| PROMPT |
Include only the line with "The image size is (1158, 596)." and the lines after it, each reproduced exactly as it stands in the entries below.

————

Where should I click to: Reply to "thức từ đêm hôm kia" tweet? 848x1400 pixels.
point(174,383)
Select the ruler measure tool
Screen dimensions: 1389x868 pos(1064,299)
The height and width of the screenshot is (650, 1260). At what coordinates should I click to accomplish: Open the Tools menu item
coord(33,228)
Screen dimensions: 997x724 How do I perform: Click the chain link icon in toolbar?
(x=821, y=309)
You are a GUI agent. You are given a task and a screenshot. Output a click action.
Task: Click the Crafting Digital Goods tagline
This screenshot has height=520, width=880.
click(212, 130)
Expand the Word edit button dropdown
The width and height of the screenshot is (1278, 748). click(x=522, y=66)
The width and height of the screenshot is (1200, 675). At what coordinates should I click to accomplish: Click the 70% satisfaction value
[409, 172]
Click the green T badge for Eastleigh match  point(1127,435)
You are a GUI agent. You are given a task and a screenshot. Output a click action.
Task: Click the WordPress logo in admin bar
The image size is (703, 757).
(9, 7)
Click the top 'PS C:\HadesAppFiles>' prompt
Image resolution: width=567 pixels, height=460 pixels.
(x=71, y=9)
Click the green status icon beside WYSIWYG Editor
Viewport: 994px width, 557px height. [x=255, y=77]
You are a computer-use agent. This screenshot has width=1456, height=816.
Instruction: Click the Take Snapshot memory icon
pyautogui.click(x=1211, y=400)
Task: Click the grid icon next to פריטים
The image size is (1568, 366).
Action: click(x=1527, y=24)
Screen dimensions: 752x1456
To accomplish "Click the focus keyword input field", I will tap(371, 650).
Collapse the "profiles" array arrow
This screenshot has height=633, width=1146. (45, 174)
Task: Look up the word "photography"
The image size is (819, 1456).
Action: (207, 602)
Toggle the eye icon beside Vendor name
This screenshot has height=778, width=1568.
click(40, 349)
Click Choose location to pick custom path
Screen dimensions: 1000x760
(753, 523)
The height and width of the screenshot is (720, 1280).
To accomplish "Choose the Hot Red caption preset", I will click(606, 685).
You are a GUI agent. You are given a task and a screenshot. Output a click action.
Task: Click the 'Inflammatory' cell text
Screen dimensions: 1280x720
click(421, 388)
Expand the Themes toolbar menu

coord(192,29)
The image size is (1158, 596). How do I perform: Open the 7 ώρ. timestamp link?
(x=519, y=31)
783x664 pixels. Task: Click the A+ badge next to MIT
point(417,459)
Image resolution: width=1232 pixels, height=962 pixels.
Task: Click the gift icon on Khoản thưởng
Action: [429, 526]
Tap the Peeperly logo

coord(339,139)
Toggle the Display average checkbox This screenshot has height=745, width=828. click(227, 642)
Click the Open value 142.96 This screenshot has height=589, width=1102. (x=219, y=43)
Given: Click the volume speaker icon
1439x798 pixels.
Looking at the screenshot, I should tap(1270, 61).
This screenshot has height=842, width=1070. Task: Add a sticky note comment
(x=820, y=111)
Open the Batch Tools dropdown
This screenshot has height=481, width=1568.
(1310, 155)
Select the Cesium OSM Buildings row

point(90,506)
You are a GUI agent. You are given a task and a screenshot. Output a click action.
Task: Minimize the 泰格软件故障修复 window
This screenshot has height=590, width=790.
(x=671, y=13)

————

| WRITTEN ANSWER |
The image size is (1158, 596). How do I perform: Open the 7 ώρ. timestamp link?
(x=519, y=31)
783x664 pixels. Task: Click the A+ badge next to MIT
point(417,459)
Image resolution: width=1232 pixels, height=962 pixels.
Task: Click the gift icon on Khoản thưởng
Action: [429, 526]
Tap the Peeperly logo

coord(339,139)
Toggle the Display average checkbox This screenshot has height=745, width=828. click(227, 642)
Click the Open value 142.96 This screenshot has height=589, width=1102. (x=219, y=43)
Given: Click the volume speaker icon
1439x798 pixels.
Looking at the screenshot, I should tap(1270, 61).
This screenshot has height=842, width=1070. Task: Add a sticky note comment
(x=820, y=111)
Open the Batch Tools dropdown
This screenshot has height=481, width=1568.
(1310, 155)
Select the Cesium OSM Buildings row

point(90,506)
You are a GUI agent. You are given a task and a screenshot. Output a click action.
Task: Minimize the 泰格软件故障修复 window
This screenshot has height=590, width=790.
(x=671, y=13)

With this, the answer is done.